As contribuições positivas mais importantes ficaram com Rio de Janeiro (4,0%) e Minas Gerais (5,6%), seguidos por Paraná (6,3%), Santa Catarina (8,4%), Distrito Federal (9,9%) e São Paulo (0,5%). Enquanto Mato Grosso (-8,8%) liderou as perdas do mês.

No acumulado do primeiro bimestre de 2024, frente a igual período do ano anterior, o avanço do volume de serviços no Brasil (3,3%) se deu de forma disseminada entre os locais investigados, já que 23 das 27 UFs também mostraram expansão na receita real de serviços.

O principal impacto positivo em termos regionais ocorreu em São Paulo (1,3%), seguido por Rio de Janeiro (4,6%), Paraná (8,5%), Minas Gerais (5,5%) e Santa Catarina (9,0%).

Por outro lado, Rio Grande do Norte (-2,1%) e Mato Grosso (-0,6%) registraram as influências negativas mais importantes sobre índice nacional.

Setor de turismo recua 0,8% em fevereiro

O setor de atividades turísticas teve recuo de 0,8% em fevereiro, na comparação com janeiro. Segundo revés seguido, com perda acumulada de 1,8%. O segmento se encontra 2,2% acima do patamar pré-pandemia e 4,3% abaixo do ponto mais alto da série, alcançado em fevereiro de 2014.

Na perspectiva nacional, houve equilíbrio, com seis dos 12 locais pesquisados acompanhando a retração nacional. Entre as influências negativas destacam-se São Paulo (-2,9%), seguido por Santa Catarina (-3,7%), Ceará (-5,4%) e Minas Gerais (-1,5%). Em contrapartida, Distrito Federal (8,3%) e Bahia (2,4%) assinalaram os principais avanços.

De acordo com o IBGE, no acumulado do primeiro bimestre deste ano, as atividades turísticas registram crescimento de 0,3% frente a igual período do ano passado.

Transporte de passageiros estável e queda no setor de cargas

Em relação ao volume de transporte em fevereiro, os dados do IBGE mostram que o setor de passageiros registrou quase uma estabilidade: um acréscimo de 0,1% frente a janeiro. Ainda assim, é o segundo resultado positivo seguido, acumulando ganho de 2,9%.

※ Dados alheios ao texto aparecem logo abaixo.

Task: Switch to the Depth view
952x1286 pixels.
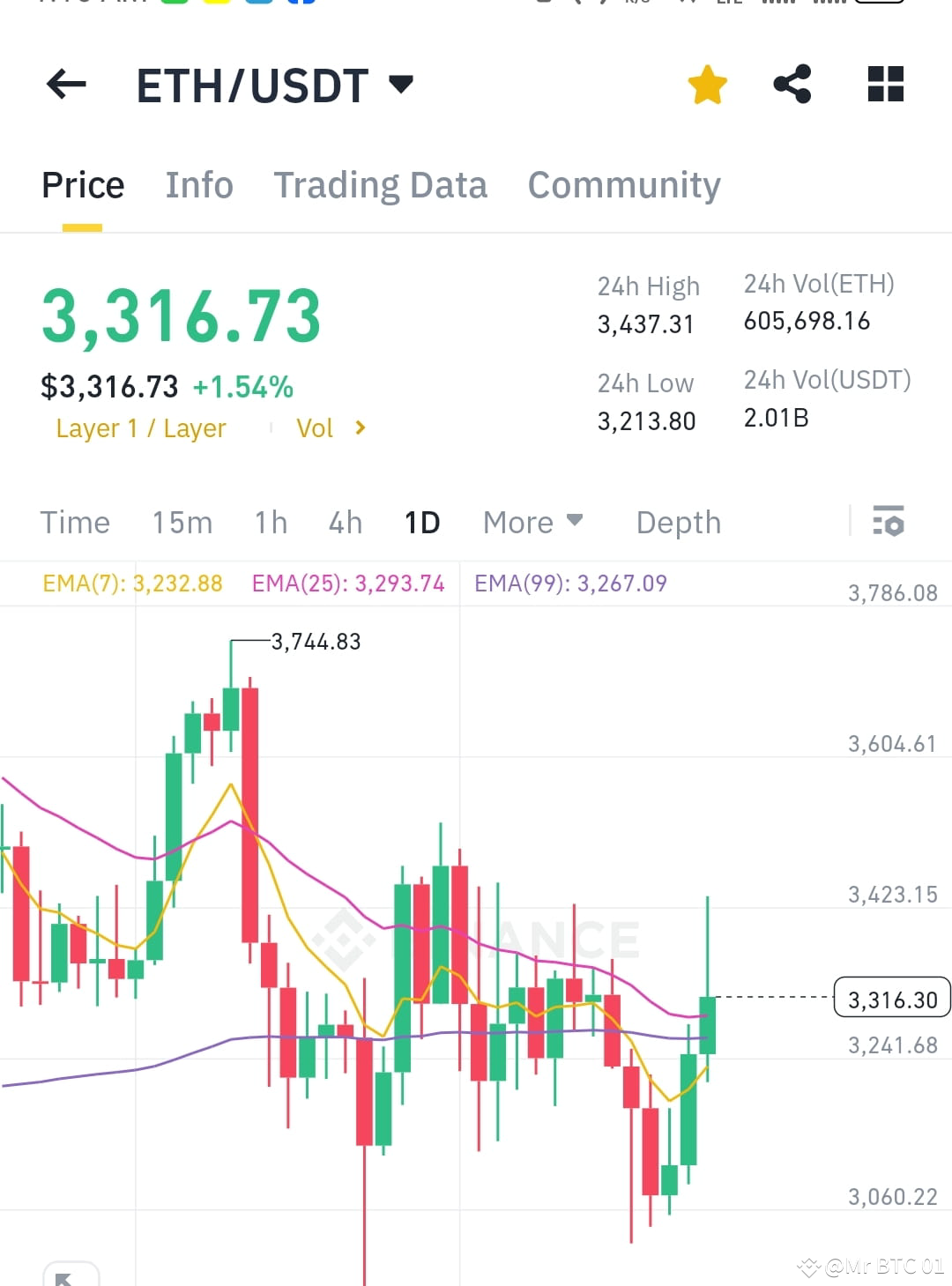Action: tap(678, 522)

Conforme o levantamento, o segmento ficou 5,4% abaixo do nível pré-pandemia (fevereiro de 2020) e 27,3% abaixo do ponto mais alto da série histórica (fevereiro de 2014).

No entanto, o volume do transporte de cargas caiu 1,4% após ter avançado 0,8% em janeiro. O segmento ficou 5,5% abaixo do ponto mais alto de sua série (julho de 2023). Além disso, se comparado ao nível pré-pandemia, o transporte de cargas está 34,3% acima de fevereiro de 2020.

Os resultados diferem do acumulado do primeiro bimestre deste ano, uma vez que o setor de transporte de passageiros caiu 5,7% frente a igual período de 2023, enquanto o de cargas cresceu 5,5% nesse mesmo intervalo.